Nevertheless, this study has highlighted that the use of PZQ alone does not effectively control the disease, because our sampling was carried out following three mass-treatment campaigns [13]. Even if the prevalence of disease had decreased within the human population, its persistence in intermediate hosts showed that the threat of transmission had been maintained. Furthermore, several months after we sampled the snails, an epidemic rebound of urinary schistosomiasis occurred; the highest disease prevalence rates were observed in the village of Ngangarlam and Sass, where we recorded the highest snail infestation rates [13]. This shows the need to combine snail control and sanitation programs with mass drug distribution, focusing on seasonal transmission hotspots [37,38]. The study of snail parasite interactions could also help to predict the emergence of transmission foci and epidemiological rebounds following mass PZQ administration (MDA).

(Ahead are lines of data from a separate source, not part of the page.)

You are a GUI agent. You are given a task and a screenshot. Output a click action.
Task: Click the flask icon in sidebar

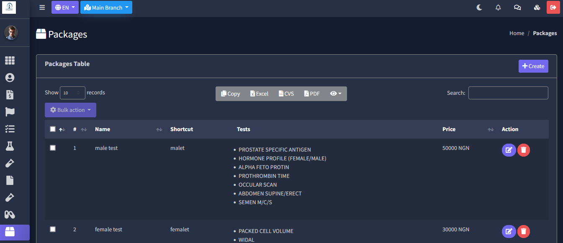(x=10, y=146)
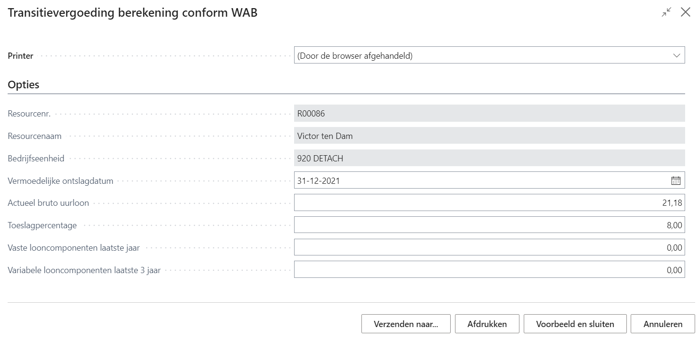Viewport: 698px width, 339px height.
Task: Choose Voorbeeld en sluiten
Action: pos(575,324)
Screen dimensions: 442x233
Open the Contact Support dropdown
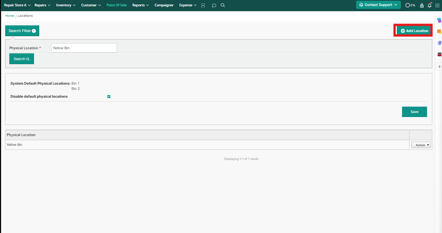pyautogui.click(x=378, y=5)
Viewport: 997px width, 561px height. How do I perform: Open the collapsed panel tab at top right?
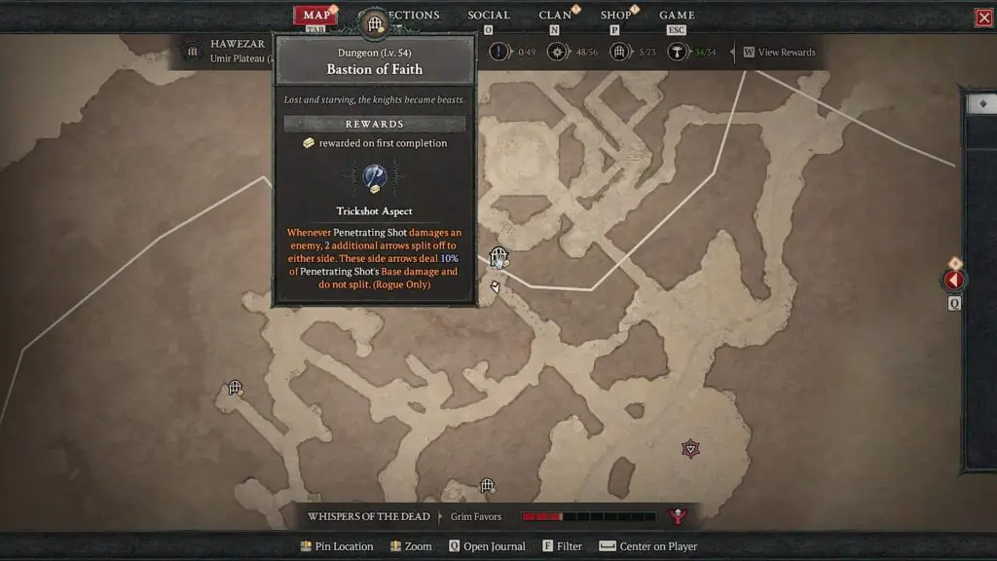[x=981, y=103]
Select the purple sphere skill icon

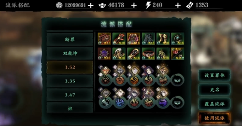pos(163,103)
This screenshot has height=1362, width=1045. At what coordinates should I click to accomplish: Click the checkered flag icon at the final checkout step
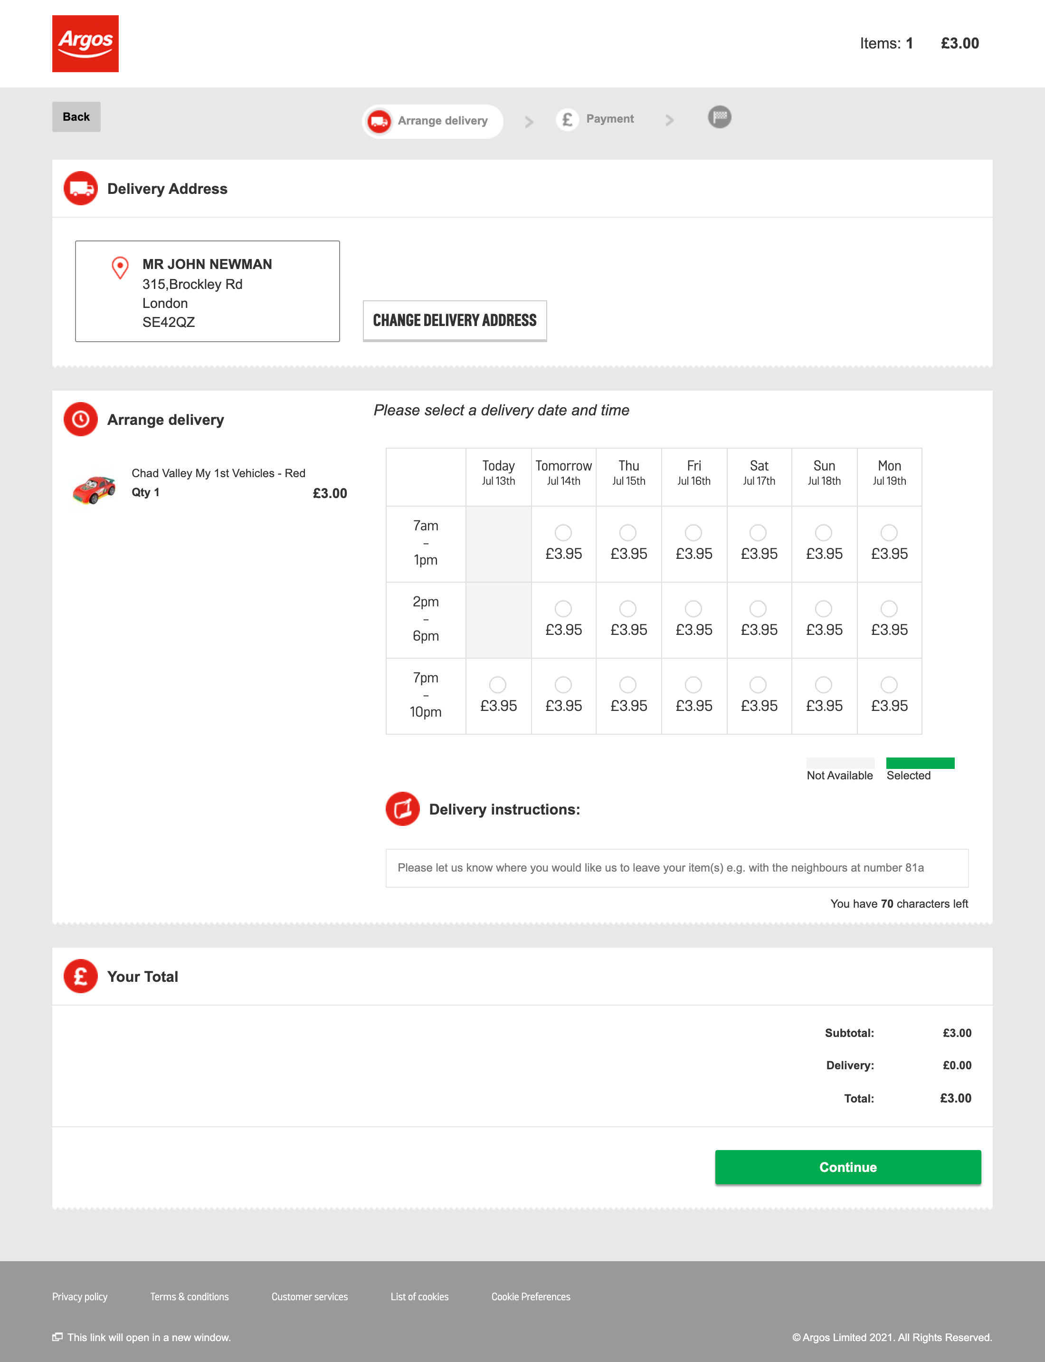719,116
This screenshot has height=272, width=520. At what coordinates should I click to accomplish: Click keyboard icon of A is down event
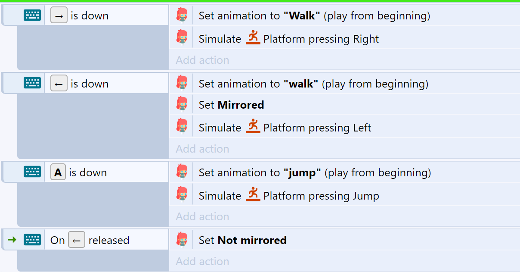point(32,172)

In this study, the levels of snail infestation dynamic were not uniform, with higher infestation rates found in the northern area of Niakhar compared to the south. In addition, the levels of snail infestation were very heterogeneous between the villages. Indeed, the highest snail infestation rates were observed in Sass njafaj, Ngangarlam, and Diohin which have one pond each. In contrast in Gadiak and Ngalagne Kop where four ponds are present in each village, lower infestation rates were detected. This shows that the level of transmission does not depend directly or exclusively on the density of ponds and it is likely that the presence of latrines or access to drinking water may explain the lower level of snail infestation in Gadiak and Ngalagne Kop compared to Ngangarlam and Diohin. Further epidemiological studies are needed to determine the risk factors of snail infestation dynamics between the different villages, such as a lack of drinking water and latrines. Similarly, the levels of snail infestation were very heterogeneous at the beginning, middle, and end of the rainy season, and with respect to the village. Therefore, the risk of transmission within the population could be highly variable from one place to another depending on the time of the year. Even though the snail infestations peaked in the middle of the rainy season, in the majority of villages, snails infested with the parasites were found at the beginning of the rainy season in July, as shown by a previous study in this area [12]. This indicates that human populations could be at risk of exposure to schistosome transmission earlier than previously thought. This small-scale heterogeneity of the snail infestation level, both in time and space, could indicate complex dynamics of transmission in humans and should be taken into account to better control schistosomiasis, particularly adopting the mass distribution of PZQ at the village level, whilst considering the morbidity data [39]. However, the heterogeneity highlighted in this study could have been more relevant if all samples collected in the 2013 survey had been tested. In areas of seasonal transmission such as Niakhar, this could help in the development of effective control strategies at the village level.

5. Conclusions

For the first time, the use of a molecular tool has highlighted a high Bulinus snail infestation rate by Schistosoma haematobium in the Niakhar area of Senegal, an endemic focus of urogenital schistosomiasis. The presence of both S. haematobium and S. bovis suggests the potential of parasite hybridization. Further molecular and genetic studies are needed to identify trematodes present in snails and to decipher the molecular interactions between different parasite species. The spatio-temporal dynamics of snail infestation indicate a heterogeneous risk of disease transmission in the Niakhar area, which must be taken into account in the implementation of control strategies.